# start of Exercise data

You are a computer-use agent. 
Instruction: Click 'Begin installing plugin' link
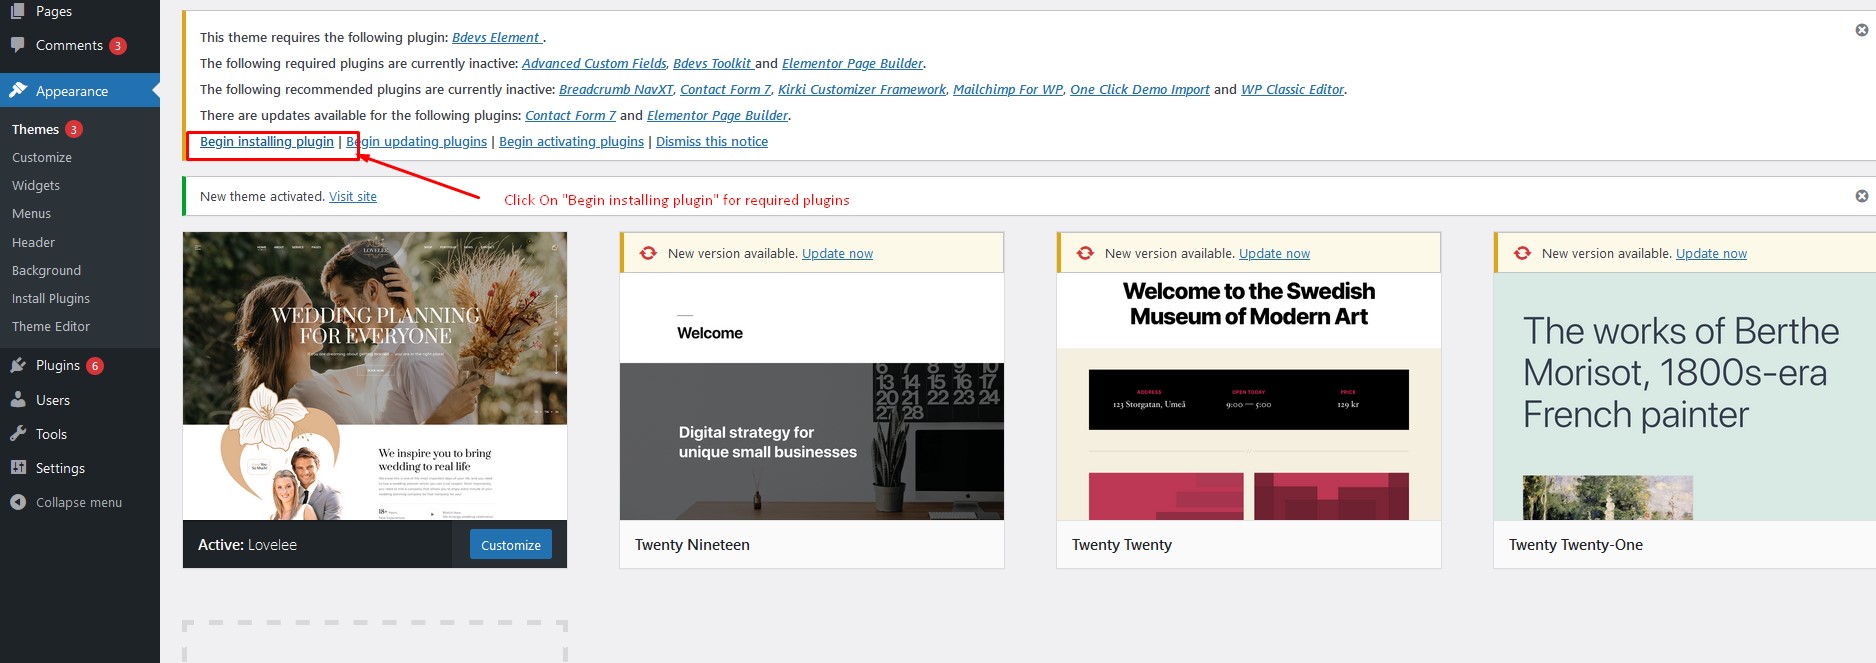(x=267, y=141)
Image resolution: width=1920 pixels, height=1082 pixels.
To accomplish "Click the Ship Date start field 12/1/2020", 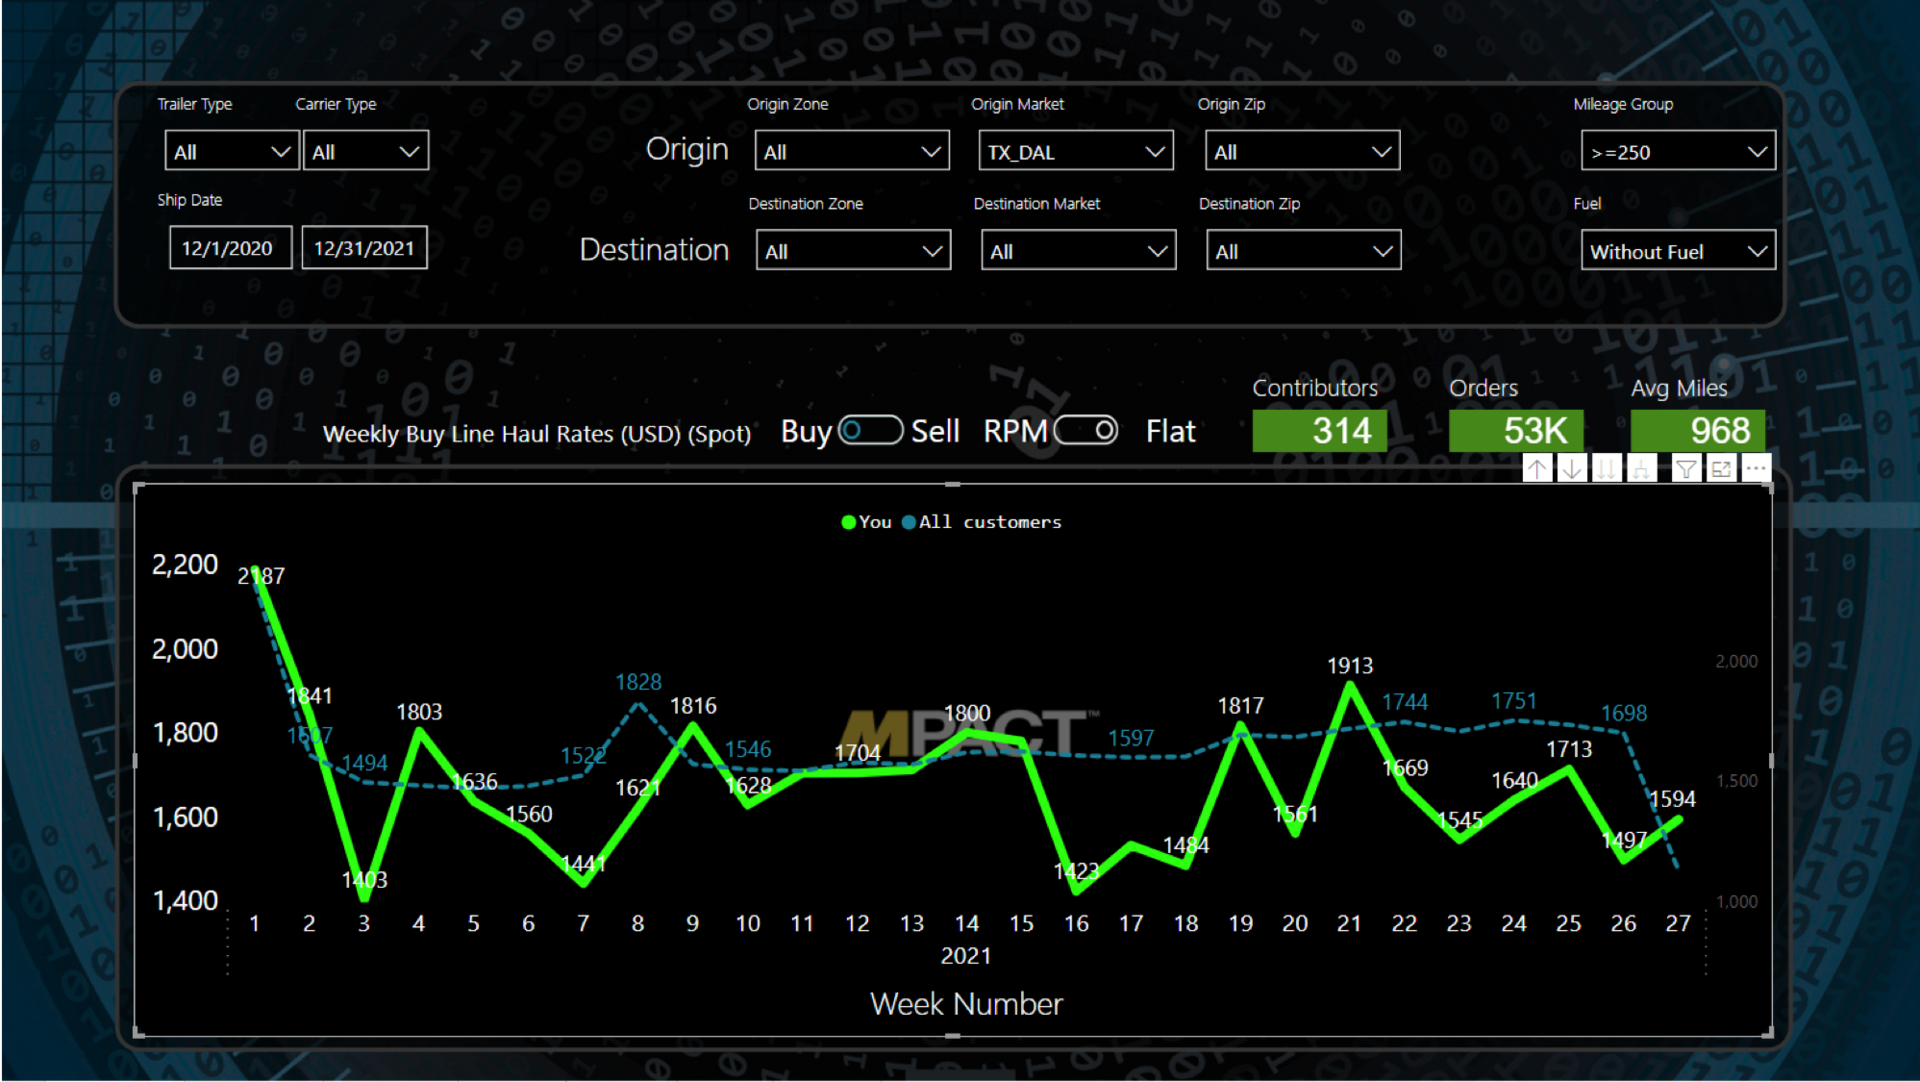I will click(x=230, y=248).
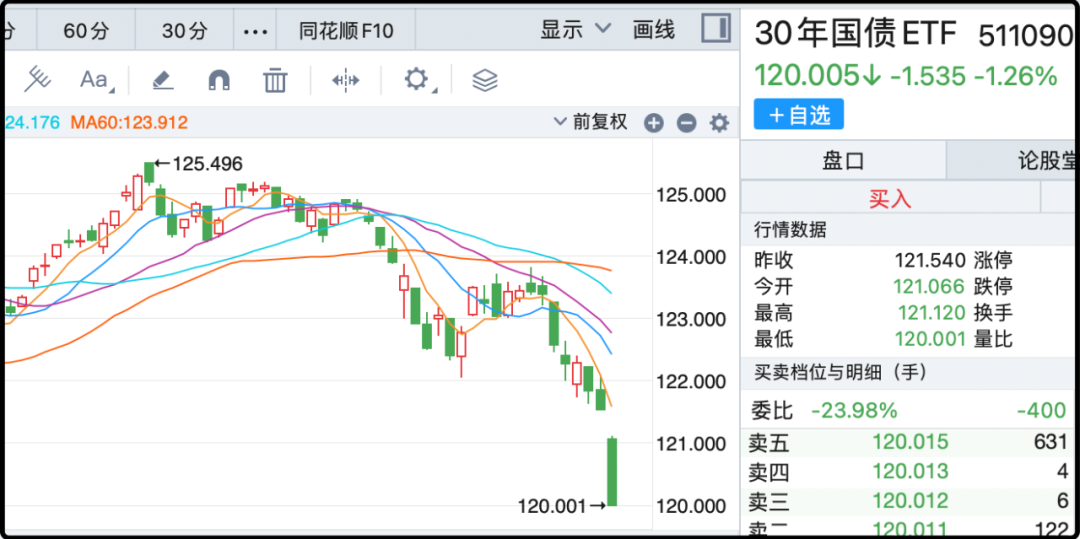Switch to the 盘口 tab

click(x=842, y=161)
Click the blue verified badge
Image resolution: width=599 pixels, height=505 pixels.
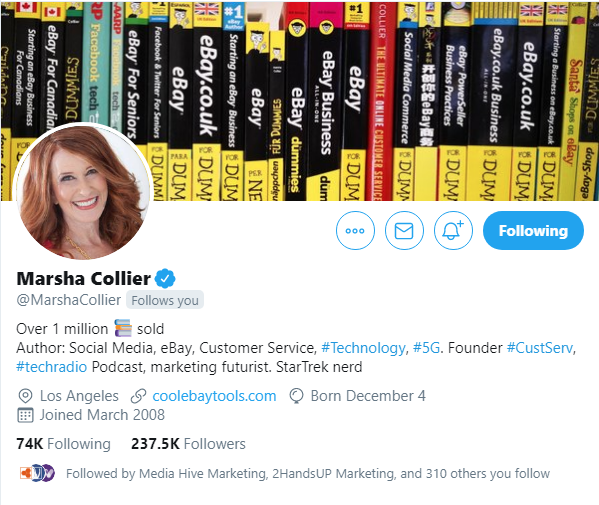click(165, 278)
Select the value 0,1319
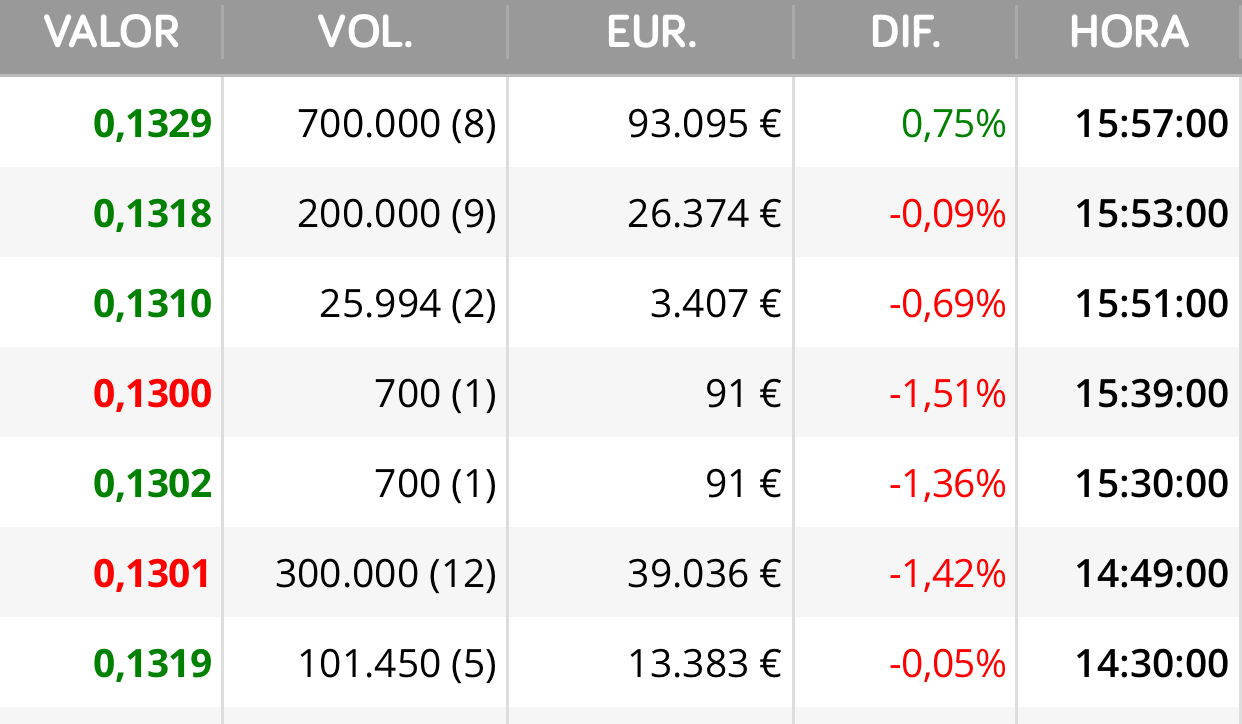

# end of Exercise data

### Objective
Put the listing, from the line that contains "Click the blue verified badge" through the end of the listing, into a JSON list of strings with one string per line and no blank lines. Leave the pictures out of the answer.

### Result for this task
[
  "Click the blue verified badge",
  "Image resolution: width=599 pixels, height=505 pixels.",
  "click(165, 278)",
  "Select the value 0,1319"
]